Смысла во всем этом было многовато, но Полина почему-то не могла всерьез разозлиться на Верочку. У нее пунктик, она когда-то не попала на факультет журналистики, творческая работа для нее всего лишь барьер, который надо любым способом взять. А вот Витусу в этой ситуации не позавидуешь.
— Ну что тебе стоит, — продолжала ныть в трубку Верочка, — я ведь присутствовала при вашем разговоре с Арнольдом. Тебе там на час работы, только сесть и написать.
— Вот сядь и напиши, а сынок подмахнет свою подпись, а я сделаю вид, что знать вас всех не знаю, отредактирую и предложу в печать.
— Перестань меня мучить, Полина. Я тебе безрукавку свяжу, из тех ниток, помнишь?
— Не помню. Соковыжималку помню. Тоже когда-то обещала.
— Хорошая память. У тебя хорошая память. А я все плохое забываю. Полина, я тебя в последний раз прошу — помоги.
— Ладно. Попробую. Пусть Витус приходит.
Витус пришел через три дня. Полина вгляделась в него, но никаких перемен не заметила.
— Где пропадал?
— Да везде понемножку. А у вас тут происходили разные события? Встречались с известным композитором, пили чай с тортом. И все это, как стало известно, в мою честь.
— Ты разгневан: без меня меня женили? Тебе очень не хочется на этот факультет журналистики, Витус?
Витус примолк, скосил глаза и уставился куда-то в угол, потом, не переводя взгляда, словно находясь все в том же заторможенном состоянии, ответил:
— Мне все равно.
Она уже это знала, он уже ей говорил, что согласен утешить свою единственную мать, сделаться тем, чем она не сделалась. Знала Полина и то, что он сейчас нарочно давит на «голую правду», взваливая на ее плечи всю тяжесть ситуации.
— Я тебя любила, Витус, — сказала она вроде бы ни к селу ни к городу, — вся разница между тобой и мной, что я тебя любила, а ты меня нет. Ушел и как умер, даже ни разу не позвонил.

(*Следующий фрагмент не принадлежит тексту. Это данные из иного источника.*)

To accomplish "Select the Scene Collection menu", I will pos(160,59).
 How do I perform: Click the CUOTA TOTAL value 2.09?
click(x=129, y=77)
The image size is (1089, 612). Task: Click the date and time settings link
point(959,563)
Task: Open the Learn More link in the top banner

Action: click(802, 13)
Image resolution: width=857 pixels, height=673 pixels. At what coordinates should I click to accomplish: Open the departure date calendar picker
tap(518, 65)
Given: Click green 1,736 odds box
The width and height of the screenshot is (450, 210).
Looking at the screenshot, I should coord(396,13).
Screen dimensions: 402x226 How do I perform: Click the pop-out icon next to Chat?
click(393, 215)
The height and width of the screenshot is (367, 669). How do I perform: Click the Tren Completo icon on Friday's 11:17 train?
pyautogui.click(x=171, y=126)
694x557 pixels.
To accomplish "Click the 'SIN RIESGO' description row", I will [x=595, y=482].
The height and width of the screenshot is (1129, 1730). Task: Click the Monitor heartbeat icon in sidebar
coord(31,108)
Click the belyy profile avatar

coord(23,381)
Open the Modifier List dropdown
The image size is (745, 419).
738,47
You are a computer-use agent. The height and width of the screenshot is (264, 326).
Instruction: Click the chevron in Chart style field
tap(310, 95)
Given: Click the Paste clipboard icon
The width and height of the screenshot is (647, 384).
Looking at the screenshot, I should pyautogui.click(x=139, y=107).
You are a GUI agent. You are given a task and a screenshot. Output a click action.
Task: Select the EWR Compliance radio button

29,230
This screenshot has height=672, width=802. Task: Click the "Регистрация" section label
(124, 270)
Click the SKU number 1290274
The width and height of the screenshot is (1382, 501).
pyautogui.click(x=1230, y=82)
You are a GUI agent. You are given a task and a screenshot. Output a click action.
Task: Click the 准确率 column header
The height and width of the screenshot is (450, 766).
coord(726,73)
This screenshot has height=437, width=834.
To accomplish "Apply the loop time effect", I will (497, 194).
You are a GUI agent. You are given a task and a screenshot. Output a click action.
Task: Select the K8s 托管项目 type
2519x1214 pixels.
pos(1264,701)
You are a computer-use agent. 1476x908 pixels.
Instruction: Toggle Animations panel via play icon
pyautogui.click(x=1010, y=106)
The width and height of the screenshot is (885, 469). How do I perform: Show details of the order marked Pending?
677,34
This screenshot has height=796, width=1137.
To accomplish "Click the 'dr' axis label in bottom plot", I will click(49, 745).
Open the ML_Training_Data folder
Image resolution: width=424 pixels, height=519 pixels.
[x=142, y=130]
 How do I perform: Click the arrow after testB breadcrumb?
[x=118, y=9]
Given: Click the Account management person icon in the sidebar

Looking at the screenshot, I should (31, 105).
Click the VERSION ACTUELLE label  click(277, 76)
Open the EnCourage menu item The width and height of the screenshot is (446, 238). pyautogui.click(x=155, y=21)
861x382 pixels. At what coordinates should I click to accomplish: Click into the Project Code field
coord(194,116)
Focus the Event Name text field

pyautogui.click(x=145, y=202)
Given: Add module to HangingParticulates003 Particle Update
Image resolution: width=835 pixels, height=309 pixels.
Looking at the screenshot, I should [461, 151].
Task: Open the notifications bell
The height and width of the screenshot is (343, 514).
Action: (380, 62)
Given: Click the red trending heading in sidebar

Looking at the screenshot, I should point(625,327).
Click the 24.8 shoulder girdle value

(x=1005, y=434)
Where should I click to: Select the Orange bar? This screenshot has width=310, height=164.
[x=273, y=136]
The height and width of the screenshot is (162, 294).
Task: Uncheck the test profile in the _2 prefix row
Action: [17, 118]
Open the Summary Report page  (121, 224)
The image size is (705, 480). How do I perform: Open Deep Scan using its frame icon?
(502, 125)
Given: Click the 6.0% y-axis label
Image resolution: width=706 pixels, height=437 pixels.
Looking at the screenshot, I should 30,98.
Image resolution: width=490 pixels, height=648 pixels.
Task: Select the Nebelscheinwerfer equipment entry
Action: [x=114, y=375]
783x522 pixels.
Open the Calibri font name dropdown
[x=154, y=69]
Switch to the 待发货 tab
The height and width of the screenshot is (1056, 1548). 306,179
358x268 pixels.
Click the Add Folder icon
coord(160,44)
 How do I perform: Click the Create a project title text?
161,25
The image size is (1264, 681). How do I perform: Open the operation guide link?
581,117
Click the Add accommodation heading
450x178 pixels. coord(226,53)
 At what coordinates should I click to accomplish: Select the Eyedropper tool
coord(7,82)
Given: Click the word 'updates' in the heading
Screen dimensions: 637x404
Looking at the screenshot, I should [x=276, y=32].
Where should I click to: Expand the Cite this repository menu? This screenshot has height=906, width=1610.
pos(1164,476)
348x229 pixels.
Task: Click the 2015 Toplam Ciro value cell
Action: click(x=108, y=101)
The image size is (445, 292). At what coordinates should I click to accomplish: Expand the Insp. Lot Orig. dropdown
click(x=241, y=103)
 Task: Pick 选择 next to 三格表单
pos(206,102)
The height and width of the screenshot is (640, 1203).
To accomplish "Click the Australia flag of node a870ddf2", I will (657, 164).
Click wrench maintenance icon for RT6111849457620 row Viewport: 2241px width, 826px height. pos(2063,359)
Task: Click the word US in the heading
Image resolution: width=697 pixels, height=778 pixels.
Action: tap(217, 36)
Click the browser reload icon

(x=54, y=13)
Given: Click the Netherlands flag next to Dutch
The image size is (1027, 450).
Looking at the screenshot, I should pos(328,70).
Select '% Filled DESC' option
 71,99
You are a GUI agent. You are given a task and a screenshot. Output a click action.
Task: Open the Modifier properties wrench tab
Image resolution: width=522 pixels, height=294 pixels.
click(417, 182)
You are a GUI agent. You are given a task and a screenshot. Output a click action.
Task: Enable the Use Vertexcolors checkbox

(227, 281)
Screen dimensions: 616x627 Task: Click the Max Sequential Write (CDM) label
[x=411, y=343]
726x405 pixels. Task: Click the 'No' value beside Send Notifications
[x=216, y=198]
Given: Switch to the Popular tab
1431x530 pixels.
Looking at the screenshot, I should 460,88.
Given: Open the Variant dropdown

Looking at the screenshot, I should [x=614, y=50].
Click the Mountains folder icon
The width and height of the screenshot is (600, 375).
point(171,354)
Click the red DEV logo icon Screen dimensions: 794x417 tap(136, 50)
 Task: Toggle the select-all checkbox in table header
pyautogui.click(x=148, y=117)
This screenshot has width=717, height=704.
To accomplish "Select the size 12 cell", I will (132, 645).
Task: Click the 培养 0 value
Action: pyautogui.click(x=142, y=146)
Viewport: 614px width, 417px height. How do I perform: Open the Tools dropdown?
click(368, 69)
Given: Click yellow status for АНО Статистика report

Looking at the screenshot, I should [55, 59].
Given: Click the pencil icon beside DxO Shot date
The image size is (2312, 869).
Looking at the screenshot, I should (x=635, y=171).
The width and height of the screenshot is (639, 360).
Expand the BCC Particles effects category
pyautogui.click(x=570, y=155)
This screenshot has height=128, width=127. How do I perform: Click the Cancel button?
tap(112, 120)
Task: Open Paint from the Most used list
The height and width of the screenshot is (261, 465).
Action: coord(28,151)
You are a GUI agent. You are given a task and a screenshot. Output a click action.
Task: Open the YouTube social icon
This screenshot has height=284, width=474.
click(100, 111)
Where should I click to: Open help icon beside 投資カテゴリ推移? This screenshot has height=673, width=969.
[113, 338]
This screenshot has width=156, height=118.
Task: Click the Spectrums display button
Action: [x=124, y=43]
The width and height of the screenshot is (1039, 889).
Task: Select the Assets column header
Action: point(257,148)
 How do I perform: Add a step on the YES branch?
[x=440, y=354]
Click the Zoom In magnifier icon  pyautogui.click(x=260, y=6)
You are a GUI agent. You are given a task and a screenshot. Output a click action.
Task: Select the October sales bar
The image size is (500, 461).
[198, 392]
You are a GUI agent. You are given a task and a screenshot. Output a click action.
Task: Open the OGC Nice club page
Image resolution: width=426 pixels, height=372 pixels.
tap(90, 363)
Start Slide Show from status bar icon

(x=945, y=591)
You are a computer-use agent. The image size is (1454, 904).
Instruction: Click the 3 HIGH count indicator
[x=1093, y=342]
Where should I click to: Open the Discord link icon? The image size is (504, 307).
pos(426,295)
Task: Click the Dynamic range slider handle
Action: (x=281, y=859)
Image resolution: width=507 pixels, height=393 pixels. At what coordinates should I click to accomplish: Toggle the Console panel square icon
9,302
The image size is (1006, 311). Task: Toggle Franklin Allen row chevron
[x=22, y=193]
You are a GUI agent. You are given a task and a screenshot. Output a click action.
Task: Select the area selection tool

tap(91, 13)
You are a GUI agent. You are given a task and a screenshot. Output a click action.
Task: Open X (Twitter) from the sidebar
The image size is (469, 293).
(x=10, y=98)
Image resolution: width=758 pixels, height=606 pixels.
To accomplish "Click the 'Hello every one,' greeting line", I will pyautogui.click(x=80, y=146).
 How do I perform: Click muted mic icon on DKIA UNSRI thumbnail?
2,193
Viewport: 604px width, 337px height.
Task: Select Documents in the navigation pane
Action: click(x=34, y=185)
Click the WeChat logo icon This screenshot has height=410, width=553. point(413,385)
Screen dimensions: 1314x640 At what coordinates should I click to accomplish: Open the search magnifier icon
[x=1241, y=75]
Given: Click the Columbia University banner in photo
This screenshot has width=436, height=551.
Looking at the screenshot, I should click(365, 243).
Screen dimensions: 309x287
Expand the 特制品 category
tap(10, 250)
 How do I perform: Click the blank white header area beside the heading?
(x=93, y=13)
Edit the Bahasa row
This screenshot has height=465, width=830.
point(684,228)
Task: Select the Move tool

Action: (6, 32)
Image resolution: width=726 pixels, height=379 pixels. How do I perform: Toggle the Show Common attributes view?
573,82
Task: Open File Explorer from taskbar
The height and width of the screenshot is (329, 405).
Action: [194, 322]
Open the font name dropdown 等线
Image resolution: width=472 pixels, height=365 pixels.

— Зачем-то вашему поколению нужна любовь. Чтоб все вас любили: дети, подростки, бабушки, дедушки, собаки, попугаи.
— А твоему поколению любовь не нужна? Обойдетесь одним уважением?
— Чем? — спросил Витус, и впервые она увидела на его ироническом лице оттенок горечи. — О чем вы говорите, тетя Полина, я ведь местный, у нас тут такое не проживает. Где это вы видели уважение к таким, как я?
— Каким это «таким»?
— Молодым.
— Господи, да, по-моему, только с вами и носятся, только перед вами шапки и ломают. Вы же соль, уксус и перец жизни. Даже сумасшедшему старику не придет в голову сказать, что не любит молодежь, что, мол, нынешнее поколение слегка зажралось и пошло на поводу своего сытого тела.
— А есть надо мало, но обязательно хорошо, так, тетя Полина?
Успел, негодник, прочитать ее запись на листке.
— Зачем ты пришел, — спросила Полина, — подписать интервью, получить пропуск в чужую профессию? Я напишу, ты подпишешь, и два славных поколения, поскольку мы с тобой свои отношения измеряем только этой категорией, будут в дерьме?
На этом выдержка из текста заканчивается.